··· PAGE TEXT

Judgment in the amount of $2.5 million plus post-judgment interest was entered against defendant on July 6, 2021. Judgment, ECF 102. A supplemental judgment for prejudgment interest in the amount of $887,054.79 was entered on August 30, 2022. On that date, the court also issued an opinion and order denying PCIC's Motion to Dismiss or Remand for Lack of Subject Matter Jurisdiction and Motion for Relief from Summary Judgment (ECF 163) and granted in part HMI's Motion for Sanctions (ECF 160), including reasonable attorney's fees and costs.

The remaining matters to be resolved in this case pertain to HMI's motions for attorney's fees and costs, which should be decided as follows:

            Description
          
            Requested
          
            Recommended
          
            Motion for Award of Attorney Fees (ECF 110)
          
            $334,916.75 x multiplier of
            
              2.0
            
          
            $334,646.75
          
            First Supplemental Motion for Attorney Fees (ECF 131)
          
            Preparing motion for fees (ECF 110)
          
            $49,739.50
          
            $24,869.75
          
            Preparing motion for prejudgment interest (ECF 106)
          
            $12,855.00
          
            $12,855.00
          
            Enforcement and collections efforts
          
            $4,110.00
          
            $4,110.00
          
            Expert fees
          
            $9,600.00
          
            $9,600.00
          

Second Supplemental Motion for Attorney Fees (ECF 176)

Preparing response to motion to inquire/motion for reconsideration and dismiss (ECF 163)

$95,493.07

$95,493.07

Preparing motion for sanctions (ECF 160)

$63,857.13

$31,928.56

Preparing response to objections prejudgment interest (ECF 157)

$7,873.80

$7,873.80

Minus miscellaneous deductions

-$207.50

First Bill of Costs (ECF 113)

$14,300.45

$11,586.01

Second Bill of Costs (ECF 180)

$7,510.74

$7,510.74
I. Motion for Award of Attorney Fees (ECF 110)

Plaintiff seeks $334,916.75 in attorney's fees under the lodestar method, with a 2.0 multiplier, for a total of $669,833.50.[1] Mot. Attorney Fees 1, ECF 110. The parties agree that plaintiff is entitled to a fee award under O.R.S 742.061[2] and that O.R.S. 20.075(1)-(2) applies for determining what the award should be. See Mot Attorney Fees 2, 4, ECF 110; Objs. Mot. Attorney Fees 1, ECF 121. However, defendant objects to the application of any multiplier. Defendant also cites to several instances of duplicative work by plaintiff's counsel, and “suggests a reduction in the lodestar method by between 10 and 20% of the total fees.” Objs. Mot.

Attorney Fees 1, 6, ECF 121.

A. Relevant Law

Where an award of attorney fees is authorized by an Oregon statute, as it is here, the court considers the factors in O.R.S. 20.075(1) in determining “whether to award” fees:

(a) The conduct of the parties in the transactions or occurrences that gave rise to the litigation, including any conduct of a party that was reckless, willful, malicious, in bad faith or illegal.
(b) The objective reasonableness of the claims and defenses asserted by the parties.

······
··· RECORDED DATA

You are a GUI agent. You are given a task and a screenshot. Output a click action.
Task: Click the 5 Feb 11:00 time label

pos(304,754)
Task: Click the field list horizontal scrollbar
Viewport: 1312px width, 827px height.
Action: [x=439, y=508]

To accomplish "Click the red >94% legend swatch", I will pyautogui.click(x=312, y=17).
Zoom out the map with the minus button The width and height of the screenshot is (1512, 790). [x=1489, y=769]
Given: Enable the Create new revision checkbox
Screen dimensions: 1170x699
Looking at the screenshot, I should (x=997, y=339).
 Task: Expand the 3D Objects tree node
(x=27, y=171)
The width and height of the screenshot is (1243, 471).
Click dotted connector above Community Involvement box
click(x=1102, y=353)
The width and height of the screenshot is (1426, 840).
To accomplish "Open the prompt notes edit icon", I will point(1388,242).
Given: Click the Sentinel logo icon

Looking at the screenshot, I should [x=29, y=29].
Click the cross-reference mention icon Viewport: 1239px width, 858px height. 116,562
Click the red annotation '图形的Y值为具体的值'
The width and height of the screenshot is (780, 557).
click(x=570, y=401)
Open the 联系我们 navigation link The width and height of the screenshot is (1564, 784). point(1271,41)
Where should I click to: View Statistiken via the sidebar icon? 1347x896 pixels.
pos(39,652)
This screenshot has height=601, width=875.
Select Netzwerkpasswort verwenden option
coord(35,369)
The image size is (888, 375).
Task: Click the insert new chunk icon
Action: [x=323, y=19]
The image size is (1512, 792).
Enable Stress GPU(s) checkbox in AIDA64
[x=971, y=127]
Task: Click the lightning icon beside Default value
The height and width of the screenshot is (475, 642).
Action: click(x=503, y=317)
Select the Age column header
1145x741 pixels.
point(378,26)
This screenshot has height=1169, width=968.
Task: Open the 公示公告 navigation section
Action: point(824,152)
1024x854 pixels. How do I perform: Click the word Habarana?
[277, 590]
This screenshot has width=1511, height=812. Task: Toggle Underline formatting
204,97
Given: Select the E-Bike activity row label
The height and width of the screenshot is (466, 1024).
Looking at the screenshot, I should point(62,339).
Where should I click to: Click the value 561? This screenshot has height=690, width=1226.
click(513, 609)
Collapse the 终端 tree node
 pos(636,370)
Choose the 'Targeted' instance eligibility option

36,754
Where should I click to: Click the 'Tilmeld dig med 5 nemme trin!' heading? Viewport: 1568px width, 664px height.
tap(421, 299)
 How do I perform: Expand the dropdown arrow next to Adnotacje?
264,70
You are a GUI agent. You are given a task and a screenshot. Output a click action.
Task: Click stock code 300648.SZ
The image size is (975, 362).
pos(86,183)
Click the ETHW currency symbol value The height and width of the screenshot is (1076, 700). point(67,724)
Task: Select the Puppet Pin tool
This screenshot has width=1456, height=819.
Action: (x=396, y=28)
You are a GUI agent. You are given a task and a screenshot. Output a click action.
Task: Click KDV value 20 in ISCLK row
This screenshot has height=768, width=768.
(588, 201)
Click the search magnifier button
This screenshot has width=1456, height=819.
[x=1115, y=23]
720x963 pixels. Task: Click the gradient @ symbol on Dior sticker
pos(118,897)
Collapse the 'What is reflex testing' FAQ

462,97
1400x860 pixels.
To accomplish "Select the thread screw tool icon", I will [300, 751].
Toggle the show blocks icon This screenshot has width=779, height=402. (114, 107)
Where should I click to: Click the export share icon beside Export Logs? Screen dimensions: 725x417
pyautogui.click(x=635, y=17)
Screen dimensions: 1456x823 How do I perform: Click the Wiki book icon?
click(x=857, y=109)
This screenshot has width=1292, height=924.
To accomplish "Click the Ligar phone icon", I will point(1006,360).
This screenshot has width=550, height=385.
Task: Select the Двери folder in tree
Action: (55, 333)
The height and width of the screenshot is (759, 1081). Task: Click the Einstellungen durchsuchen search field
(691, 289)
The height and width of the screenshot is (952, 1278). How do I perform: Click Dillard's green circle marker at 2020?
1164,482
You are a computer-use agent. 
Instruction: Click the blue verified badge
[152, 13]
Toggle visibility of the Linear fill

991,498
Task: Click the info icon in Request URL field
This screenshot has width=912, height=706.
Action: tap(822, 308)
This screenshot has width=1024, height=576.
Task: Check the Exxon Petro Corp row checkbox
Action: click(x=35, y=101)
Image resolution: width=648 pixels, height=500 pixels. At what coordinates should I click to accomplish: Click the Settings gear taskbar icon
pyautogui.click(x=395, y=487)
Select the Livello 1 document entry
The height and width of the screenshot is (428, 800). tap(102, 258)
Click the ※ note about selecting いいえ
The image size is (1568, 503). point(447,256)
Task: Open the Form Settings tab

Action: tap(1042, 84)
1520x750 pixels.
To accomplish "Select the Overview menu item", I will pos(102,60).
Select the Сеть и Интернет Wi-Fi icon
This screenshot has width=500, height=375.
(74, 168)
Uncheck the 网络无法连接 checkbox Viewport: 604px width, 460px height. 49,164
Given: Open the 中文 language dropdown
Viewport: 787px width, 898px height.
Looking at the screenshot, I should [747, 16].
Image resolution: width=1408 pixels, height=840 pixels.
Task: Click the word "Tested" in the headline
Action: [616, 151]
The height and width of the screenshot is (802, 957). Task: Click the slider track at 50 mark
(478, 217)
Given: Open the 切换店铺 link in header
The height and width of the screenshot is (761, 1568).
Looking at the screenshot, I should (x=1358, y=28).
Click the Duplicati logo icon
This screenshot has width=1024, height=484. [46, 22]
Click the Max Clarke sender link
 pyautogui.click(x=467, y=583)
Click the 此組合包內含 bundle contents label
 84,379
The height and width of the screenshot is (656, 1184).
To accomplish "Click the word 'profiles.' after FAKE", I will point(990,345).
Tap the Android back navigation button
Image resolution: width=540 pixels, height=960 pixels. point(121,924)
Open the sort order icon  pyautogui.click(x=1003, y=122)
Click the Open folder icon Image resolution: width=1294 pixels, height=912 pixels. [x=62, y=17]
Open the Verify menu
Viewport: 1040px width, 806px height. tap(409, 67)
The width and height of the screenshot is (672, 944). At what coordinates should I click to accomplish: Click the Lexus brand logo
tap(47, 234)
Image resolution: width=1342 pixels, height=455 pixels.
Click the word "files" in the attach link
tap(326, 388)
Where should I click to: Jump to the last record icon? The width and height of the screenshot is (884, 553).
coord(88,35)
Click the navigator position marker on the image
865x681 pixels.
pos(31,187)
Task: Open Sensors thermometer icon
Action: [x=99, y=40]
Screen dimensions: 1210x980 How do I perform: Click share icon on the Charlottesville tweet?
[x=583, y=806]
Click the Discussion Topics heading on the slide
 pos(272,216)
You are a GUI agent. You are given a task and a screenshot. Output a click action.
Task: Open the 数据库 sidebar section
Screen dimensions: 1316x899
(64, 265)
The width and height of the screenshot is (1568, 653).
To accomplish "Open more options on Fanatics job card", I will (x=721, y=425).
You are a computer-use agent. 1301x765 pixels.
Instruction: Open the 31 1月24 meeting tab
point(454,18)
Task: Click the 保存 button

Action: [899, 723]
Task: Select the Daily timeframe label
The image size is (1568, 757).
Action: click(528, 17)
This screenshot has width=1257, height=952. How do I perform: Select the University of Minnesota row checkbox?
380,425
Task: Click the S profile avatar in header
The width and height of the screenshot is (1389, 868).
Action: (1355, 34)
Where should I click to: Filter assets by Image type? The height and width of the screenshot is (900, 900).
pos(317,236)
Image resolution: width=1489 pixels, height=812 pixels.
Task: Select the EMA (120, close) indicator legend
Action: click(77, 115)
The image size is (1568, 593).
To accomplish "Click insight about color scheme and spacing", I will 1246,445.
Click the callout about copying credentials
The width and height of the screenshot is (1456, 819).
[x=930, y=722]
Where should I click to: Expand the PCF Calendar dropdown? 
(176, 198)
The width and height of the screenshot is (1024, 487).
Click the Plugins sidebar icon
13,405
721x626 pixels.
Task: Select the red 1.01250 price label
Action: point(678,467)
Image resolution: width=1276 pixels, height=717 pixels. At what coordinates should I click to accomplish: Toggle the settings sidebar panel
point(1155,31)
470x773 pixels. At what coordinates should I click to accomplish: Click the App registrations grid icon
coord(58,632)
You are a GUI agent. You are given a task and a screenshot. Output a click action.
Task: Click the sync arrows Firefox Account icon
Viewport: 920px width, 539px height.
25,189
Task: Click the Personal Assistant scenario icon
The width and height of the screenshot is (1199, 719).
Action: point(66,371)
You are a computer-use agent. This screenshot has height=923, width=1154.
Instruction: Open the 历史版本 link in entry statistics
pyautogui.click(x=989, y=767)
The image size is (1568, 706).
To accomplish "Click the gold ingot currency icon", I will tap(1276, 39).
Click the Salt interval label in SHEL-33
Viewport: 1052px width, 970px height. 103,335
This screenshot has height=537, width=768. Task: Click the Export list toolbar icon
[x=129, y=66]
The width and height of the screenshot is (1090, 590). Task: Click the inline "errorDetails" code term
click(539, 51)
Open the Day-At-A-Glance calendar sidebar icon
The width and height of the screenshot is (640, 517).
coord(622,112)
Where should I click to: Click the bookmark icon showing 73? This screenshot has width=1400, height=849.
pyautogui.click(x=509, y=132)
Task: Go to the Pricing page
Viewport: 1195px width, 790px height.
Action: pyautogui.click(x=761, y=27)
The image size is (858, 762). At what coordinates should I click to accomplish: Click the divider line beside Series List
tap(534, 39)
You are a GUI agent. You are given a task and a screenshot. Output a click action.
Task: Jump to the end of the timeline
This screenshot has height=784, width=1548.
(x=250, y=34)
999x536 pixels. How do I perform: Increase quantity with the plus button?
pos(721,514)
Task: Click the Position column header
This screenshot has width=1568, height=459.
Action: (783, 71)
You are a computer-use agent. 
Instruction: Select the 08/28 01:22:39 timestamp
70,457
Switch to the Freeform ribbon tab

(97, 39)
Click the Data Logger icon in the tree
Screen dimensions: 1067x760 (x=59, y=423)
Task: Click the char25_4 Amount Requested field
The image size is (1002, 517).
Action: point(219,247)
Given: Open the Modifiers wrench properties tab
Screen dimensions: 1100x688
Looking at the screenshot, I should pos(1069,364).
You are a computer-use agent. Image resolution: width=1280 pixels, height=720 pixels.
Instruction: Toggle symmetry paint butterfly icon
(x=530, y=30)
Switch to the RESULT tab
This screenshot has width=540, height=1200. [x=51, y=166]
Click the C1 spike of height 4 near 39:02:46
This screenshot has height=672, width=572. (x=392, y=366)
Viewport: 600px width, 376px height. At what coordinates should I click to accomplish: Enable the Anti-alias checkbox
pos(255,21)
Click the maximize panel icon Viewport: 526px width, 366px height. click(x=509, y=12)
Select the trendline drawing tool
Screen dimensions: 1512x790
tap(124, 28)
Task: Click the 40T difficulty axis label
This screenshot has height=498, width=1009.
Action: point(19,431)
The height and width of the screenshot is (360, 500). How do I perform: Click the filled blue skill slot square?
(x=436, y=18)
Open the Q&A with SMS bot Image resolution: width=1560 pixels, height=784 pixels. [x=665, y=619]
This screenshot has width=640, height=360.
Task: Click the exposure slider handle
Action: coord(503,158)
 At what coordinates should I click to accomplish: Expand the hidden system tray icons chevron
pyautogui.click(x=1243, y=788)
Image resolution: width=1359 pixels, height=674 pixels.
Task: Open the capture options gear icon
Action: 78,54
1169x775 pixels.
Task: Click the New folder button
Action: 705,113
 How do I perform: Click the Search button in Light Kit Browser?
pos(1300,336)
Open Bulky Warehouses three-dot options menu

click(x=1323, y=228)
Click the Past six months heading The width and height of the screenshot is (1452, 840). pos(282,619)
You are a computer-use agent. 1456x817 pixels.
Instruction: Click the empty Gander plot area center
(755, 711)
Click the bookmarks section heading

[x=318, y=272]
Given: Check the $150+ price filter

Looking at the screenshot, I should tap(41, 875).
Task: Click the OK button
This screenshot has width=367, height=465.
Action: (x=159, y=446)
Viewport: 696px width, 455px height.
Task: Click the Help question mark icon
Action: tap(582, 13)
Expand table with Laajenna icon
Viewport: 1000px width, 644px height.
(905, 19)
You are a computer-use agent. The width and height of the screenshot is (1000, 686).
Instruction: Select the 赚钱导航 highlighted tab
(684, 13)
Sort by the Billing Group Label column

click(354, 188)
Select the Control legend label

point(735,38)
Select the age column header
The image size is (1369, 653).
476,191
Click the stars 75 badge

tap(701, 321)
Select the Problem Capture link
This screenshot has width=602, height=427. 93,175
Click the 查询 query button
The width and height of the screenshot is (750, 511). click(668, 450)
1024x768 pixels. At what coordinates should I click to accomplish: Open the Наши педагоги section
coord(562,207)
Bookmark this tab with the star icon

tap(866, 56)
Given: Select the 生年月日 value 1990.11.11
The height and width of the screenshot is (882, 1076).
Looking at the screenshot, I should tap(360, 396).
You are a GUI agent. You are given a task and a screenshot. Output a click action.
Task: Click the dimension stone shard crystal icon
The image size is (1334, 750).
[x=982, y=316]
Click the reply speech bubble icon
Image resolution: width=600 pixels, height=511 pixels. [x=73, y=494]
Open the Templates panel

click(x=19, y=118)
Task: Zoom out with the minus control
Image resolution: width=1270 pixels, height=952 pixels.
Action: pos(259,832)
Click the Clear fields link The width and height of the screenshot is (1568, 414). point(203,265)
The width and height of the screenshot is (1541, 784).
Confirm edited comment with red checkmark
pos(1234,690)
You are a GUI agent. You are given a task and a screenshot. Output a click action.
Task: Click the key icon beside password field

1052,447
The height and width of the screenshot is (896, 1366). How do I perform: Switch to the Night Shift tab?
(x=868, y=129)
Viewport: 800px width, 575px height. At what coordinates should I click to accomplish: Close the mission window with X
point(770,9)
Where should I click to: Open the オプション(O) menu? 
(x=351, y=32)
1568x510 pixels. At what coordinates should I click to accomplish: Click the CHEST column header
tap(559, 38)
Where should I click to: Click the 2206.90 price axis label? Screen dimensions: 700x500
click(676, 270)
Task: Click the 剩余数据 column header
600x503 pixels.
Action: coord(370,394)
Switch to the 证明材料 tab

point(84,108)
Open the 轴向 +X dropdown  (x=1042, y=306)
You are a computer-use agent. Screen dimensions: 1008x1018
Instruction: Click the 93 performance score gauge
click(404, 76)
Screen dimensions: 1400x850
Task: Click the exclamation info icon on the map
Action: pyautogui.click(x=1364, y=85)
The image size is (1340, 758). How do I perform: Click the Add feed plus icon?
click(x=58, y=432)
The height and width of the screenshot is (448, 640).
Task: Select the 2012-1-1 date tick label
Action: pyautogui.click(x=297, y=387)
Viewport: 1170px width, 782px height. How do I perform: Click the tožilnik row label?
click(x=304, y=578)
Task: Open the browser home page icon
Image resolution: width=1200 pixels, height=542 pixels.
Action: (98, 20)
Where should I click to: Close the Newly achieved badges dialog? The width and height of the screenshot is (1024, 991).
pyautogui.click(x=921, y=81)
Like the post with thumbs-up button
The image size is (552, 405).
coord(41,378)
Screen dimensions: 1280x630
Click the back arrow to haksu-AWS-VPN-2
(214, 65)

······

## GIVEN PROBLEM
Quote the attorney fee ruling above the listing from "Attorney Fees 1, 6, ECF" up to and including "faith or illegal.".

## SOLUTION FOR THIS EXERCISE
Attorney Fees 1, 6, ECF 121.

A. Relevant Law

Where an award of attorney fees is authorized by an Oregon statute, as it is here, the court considers the factors in O.R.S. 20.075(1) in determining “whether to award” fees:

(a) The conduct of the parties in the transactions or occurrences that gave rise to the litigation, including any conduct of a party that was reckless, willful, malicious, in bad faith or illegal.